ASSIGNMENT
The following are misstatements that can occur in the sales and collection cycle:
1. A customer order was filled and shipped to a former customer, which had already
filed for bankruptcy.
2. For a sale, a data entry operator erroneously failed to enter the information for the
salesman’s department. As a result, the salesman received no commission for that sale.
3. A customer number on a sales invoice was transposed and, as a result, charged to the wrong customer. By the time the error was found, the original customer was no longer in business.
4. A former computer operator, who is now a programmer, entered information for a fictitious sales return and ran it through the computer system at night. When the money came in, he took it and deposited it in his own account.
5. A nonexistent part number was included in the description of goods on a shipping document. Therefore, no charge was made for those goods.
6. The sales manager approved the price of goods ordered by a customer, but he wrote down the wrong price.
7. A computer operator accessed a computer-based data file for sales of the wrong week and processed them through the system a second time.
8. Several remittance advice were batched together for inputting. The cash receipts clerk stopped for coffee, set them on a box, and failed to deliver them to the data input personnel.
a. Identify the transaction-related management assertion(s) in the AICPA auditing standards (see Table 6-3 on p. 166) to which the misstatement pertains.
b.
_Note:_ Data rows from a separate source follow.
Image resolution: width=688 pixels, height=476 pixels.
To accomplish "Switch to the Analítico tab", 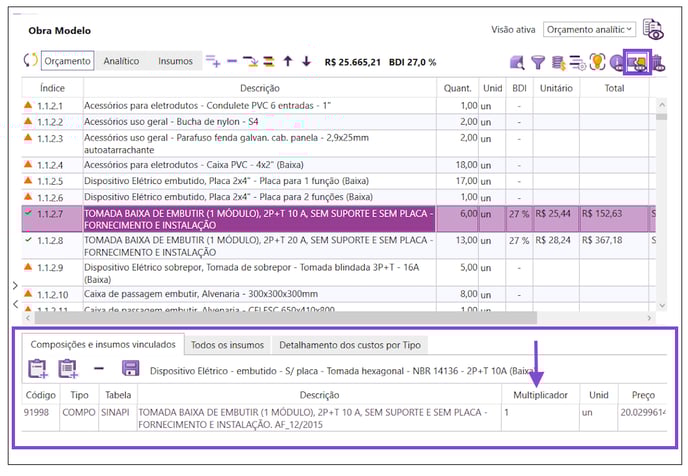I will (x=121, y=61).
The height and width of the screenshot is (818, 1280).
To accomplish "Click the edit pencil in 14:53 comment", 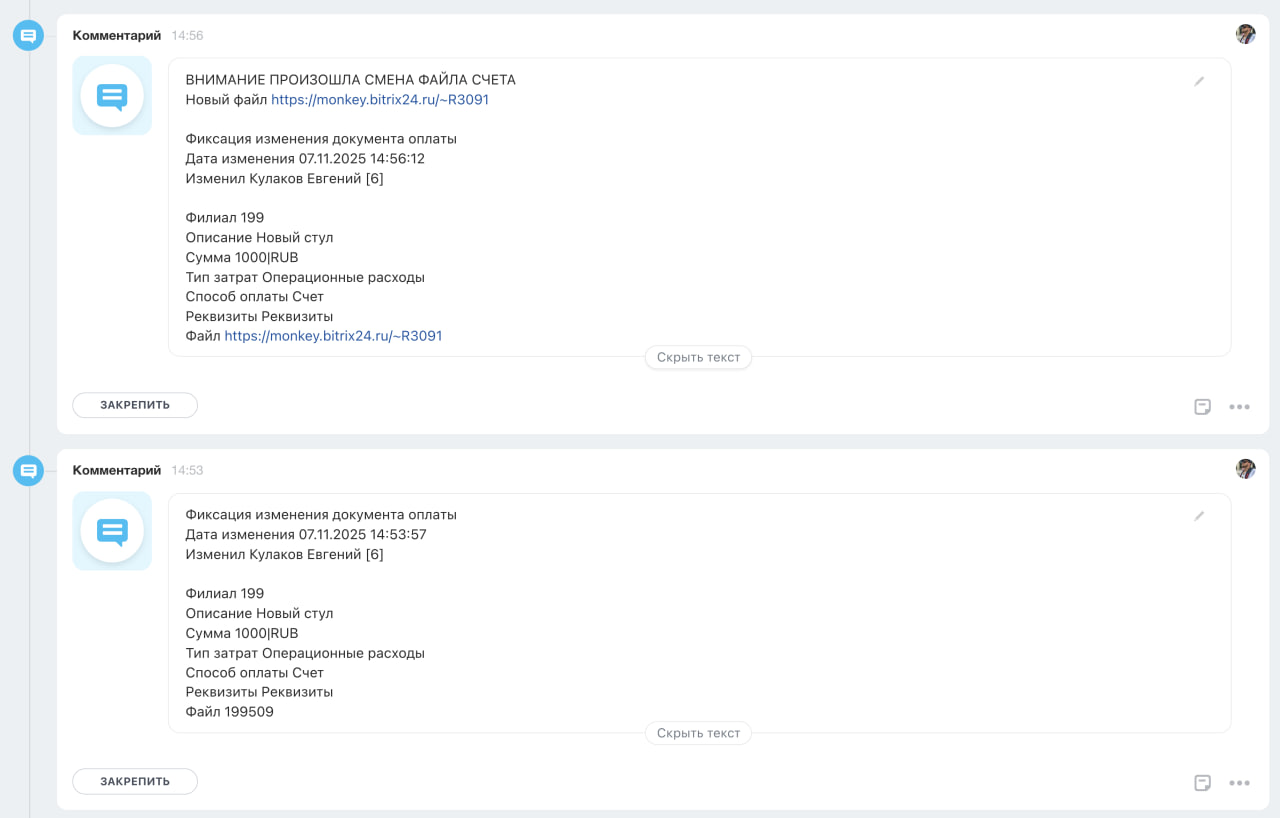I will point(1199,516).
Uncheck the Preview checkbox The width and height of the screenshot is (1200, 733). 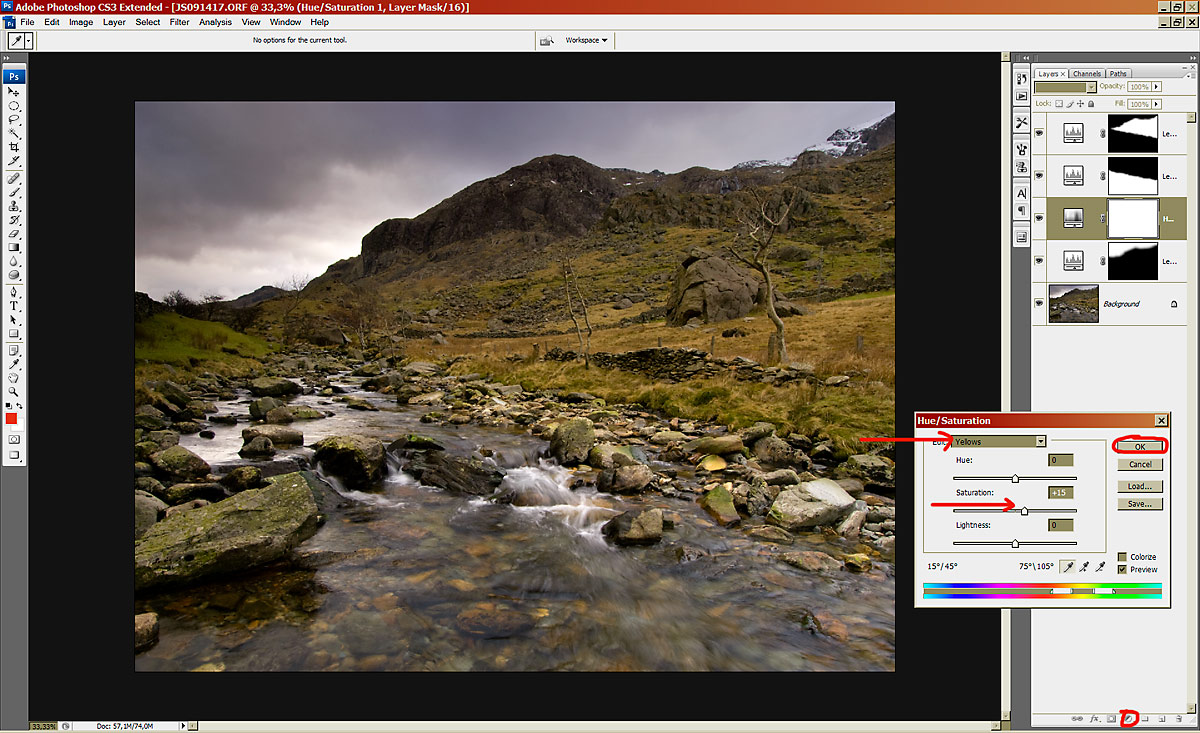click(1122, 569)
Identify one automated control that would have likely prevented each misstatement.
You are doing the audit of Phelps College, a private school with approximately 2,500 students. With your firm’s consultation, they have instituted an IT system that separates the responsibilities of the computer operator, systems analyst, librarian, programmer, and data control group by having a different person do each function. Now, a budget reduction is necessary and one of the five people must be laid off. You are requested to give the college advice as to how the five functions could be done with reduced personnel and minimal negative effects on internal control. The amount of time the functions take is not relevant because all five people also do non-accounting functions.
a. Divide the five functions among four people in such a way as to maintain the best possible control system.
b. Assume that economic times become worse for Phelps College and it must terminate employment of another person. Divide the five functions among three people in such a way as to maintain the best possible internal control. Again, the amount of time each function takes should not be a consideration in your decision.
c. Assume that economic times become so severe for Phelps College that only two people can be employed to do IT functions. Divide the five functions between two people in such a way as to maintain the best possible control system.
d. If the five functions were done by one person, will internal controls be so inadequate
that an audit cannot be done? Discuss.